Feet of Clay’s central story tackles one key idea: What makes a person a person?
In this case, the idea is personified by the golems–a constructed race of humanoids made of clay, animated by a religious text stored inside of their head, and bound to service (inspired by Jewish folklore). According to just about everyone, golems aren’t alive. They are nothing more than tools.
So if a golem were to kill someone… is it murder?
It’s a really interesting question, making one think about the nature of ‘personhood’ and about how everyone has preconceived biases. Golems are among my favorite supernatural beings to read about and somewhat underused. Off the top of my head, the only other novel I can remember recently reading with a golem is by Helene Wecker (also worth the read).
On top of that, we also get an interesting comment about the nature of athiesm in a world where ‘gods’ can and do take a quite literal and obvious hand in events from time to time:
Another priest said,“Is it true you’ve said you’ll believe in any god whose existence can be proved by logical debate?”
Vimes had a feeling about the immediate future and took a few steps away from Dorfl.
“But the gods plainly do exist,” said a priest.
“It Is Not Evident.”
A bolt of lightning lanced down through the clouds and hit Dorfl’s helmet.

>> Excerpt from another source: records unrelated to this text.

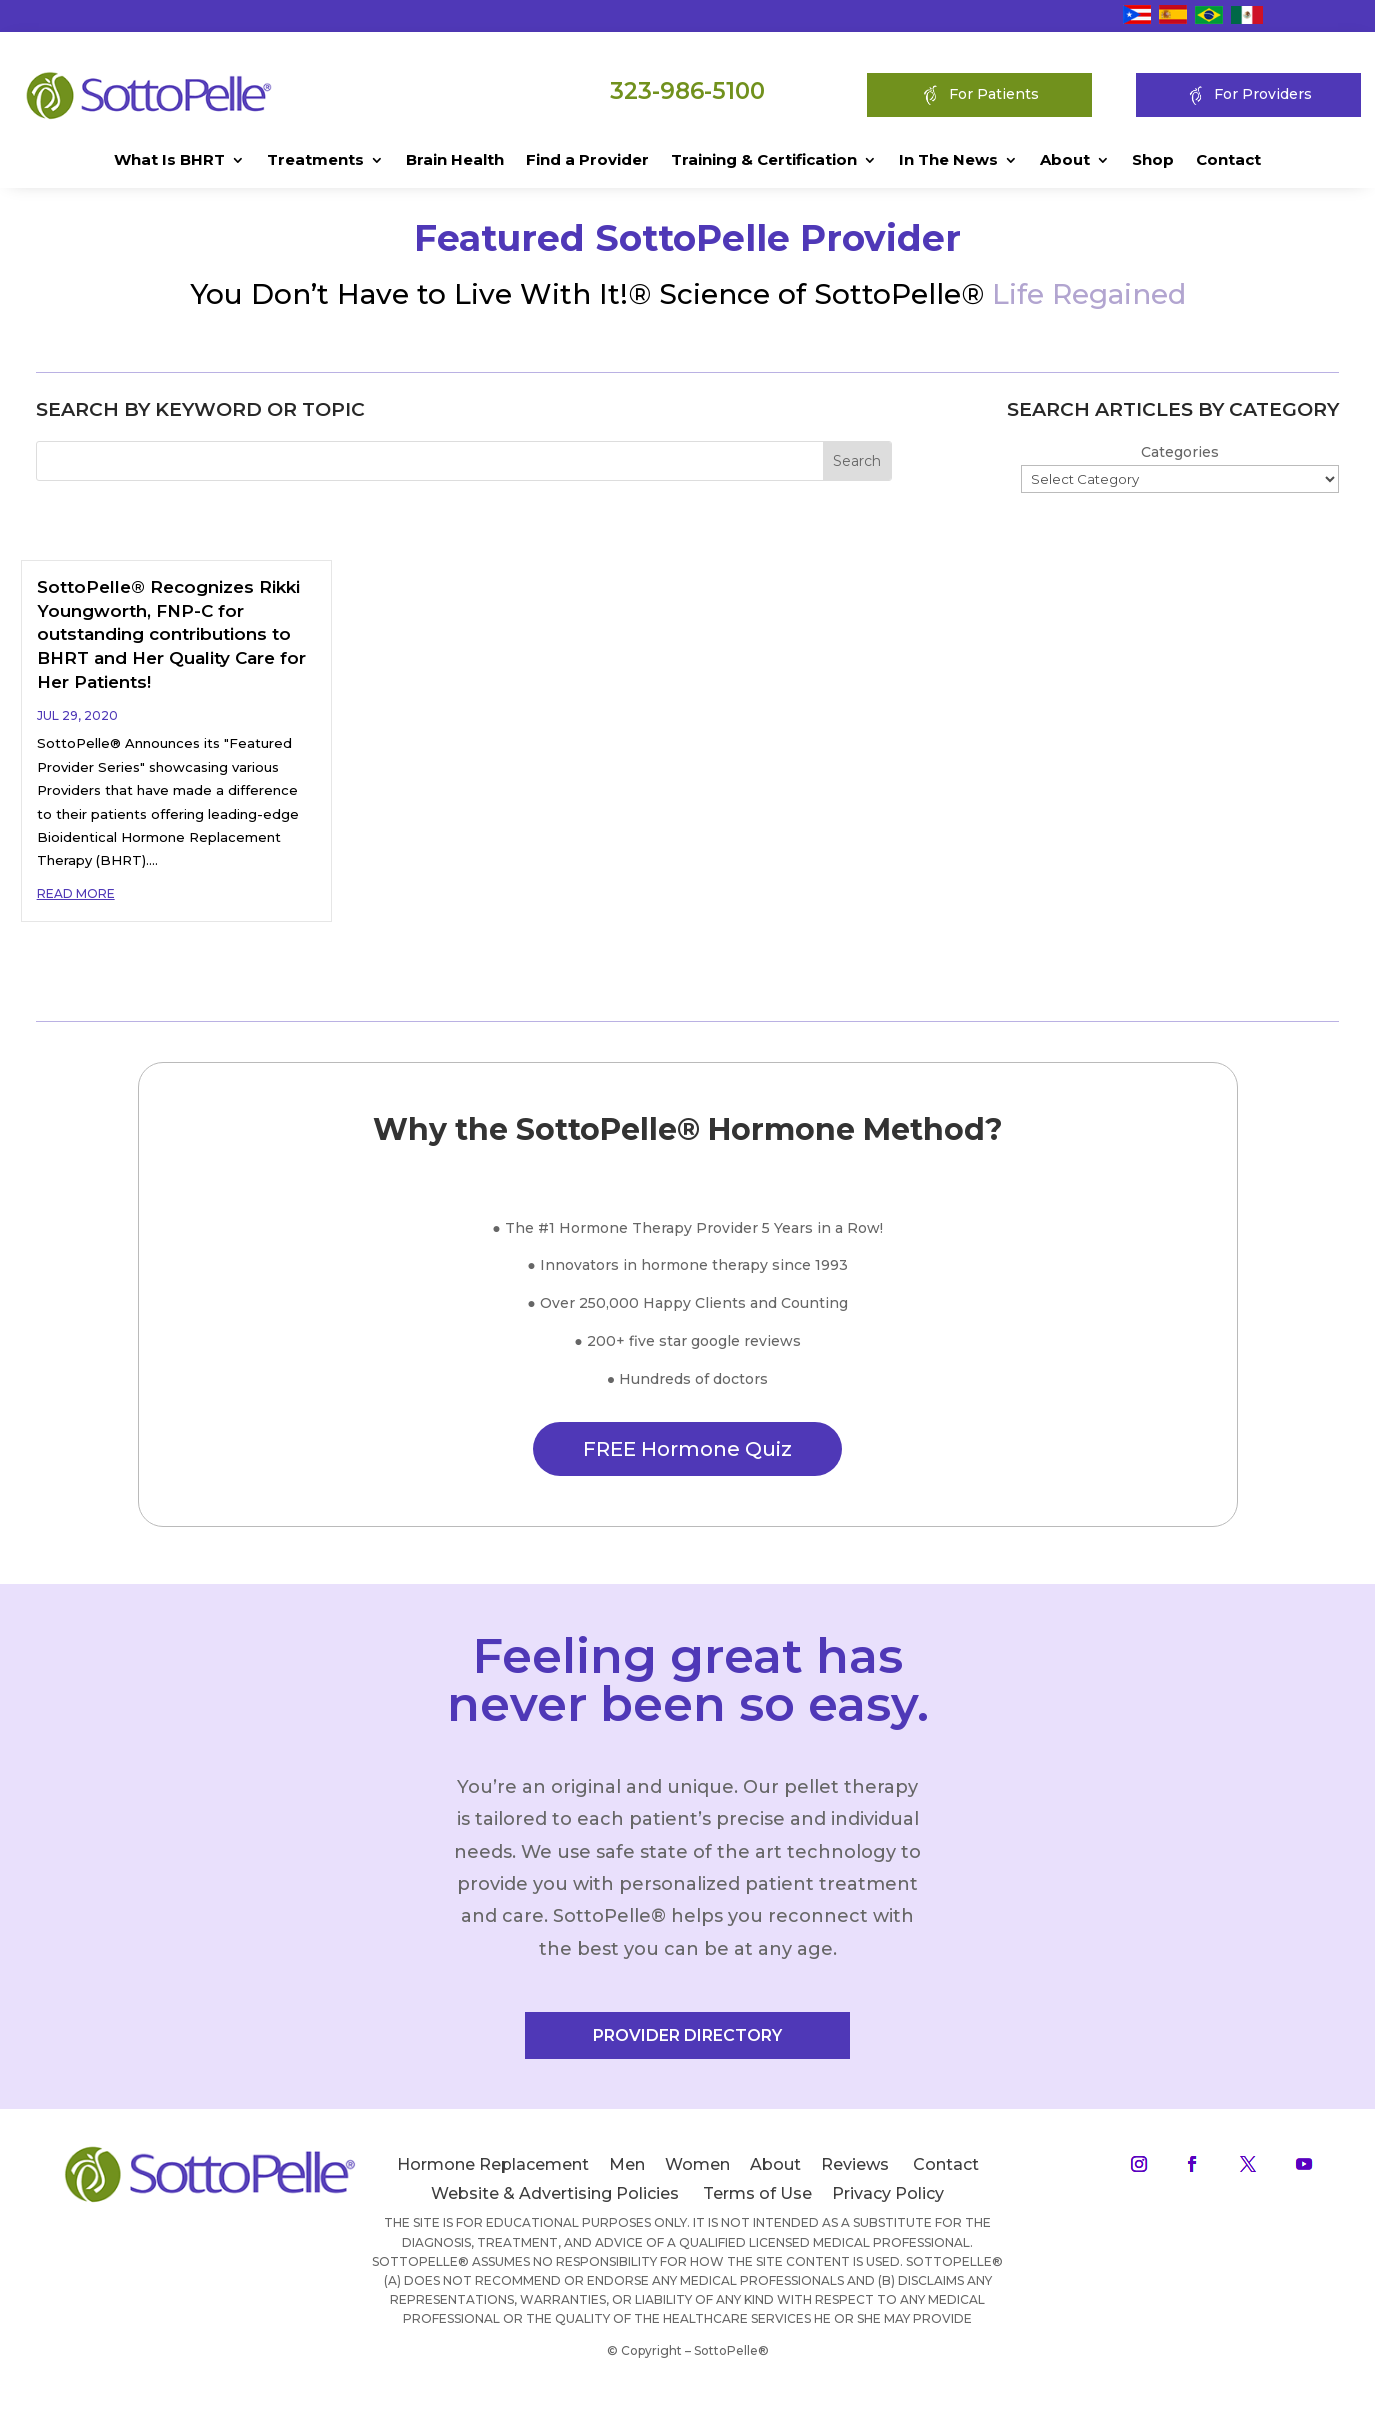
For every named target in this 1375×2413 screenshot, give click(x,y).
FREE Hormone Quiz (687, 1449)
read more (76, 893)
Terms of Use (757, 2193)
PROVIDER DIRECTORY (687, 2035)
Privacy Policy (888, 2193)
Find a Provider (587, 161)
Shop (1153, 161)
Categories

There was a sheet of flame and then a trickling noise. Dorfl’s molten armour formed puddles around his white-hot feet.
“I Don’t Call That Much Of An Argument,” said Dorfl calmly, from somewhere in the clouds of smoke.

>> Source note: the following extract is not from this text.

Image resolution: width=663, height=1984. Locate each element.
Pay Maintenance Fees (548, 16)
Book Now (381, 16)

It’s not a huge part of the novel, but it’s an interesting thought. I hope to see more of that later.
Other than the golems, we have the ever expanding cast of the City Watch. In particular, Commander Vimes continues to amuse. He’s a both of the watch and a noble now. It’s going just about as well as you’d expect.
“Commander, I always used to consider that you had a definite anti- authoritarian streak in you.”
“It seems that you have managed to retain this even though you are authority.”
“That’s practically zen.”
Overall, it’s a wonderful book. The City Watch subseries continues to be the best of the Discworld books and each has been well worth the read.
Random amusing quote:
“A dwarf who can’t get the hang of metal? That must be pretty unique."
“Pretty rare, sir. But I was quite good at alchemy..”
“Not any more, sir.”
“Oh? How did you leave the guild?”
“Through the roof, sir. But I’m pretty certain I know what I did wrong.”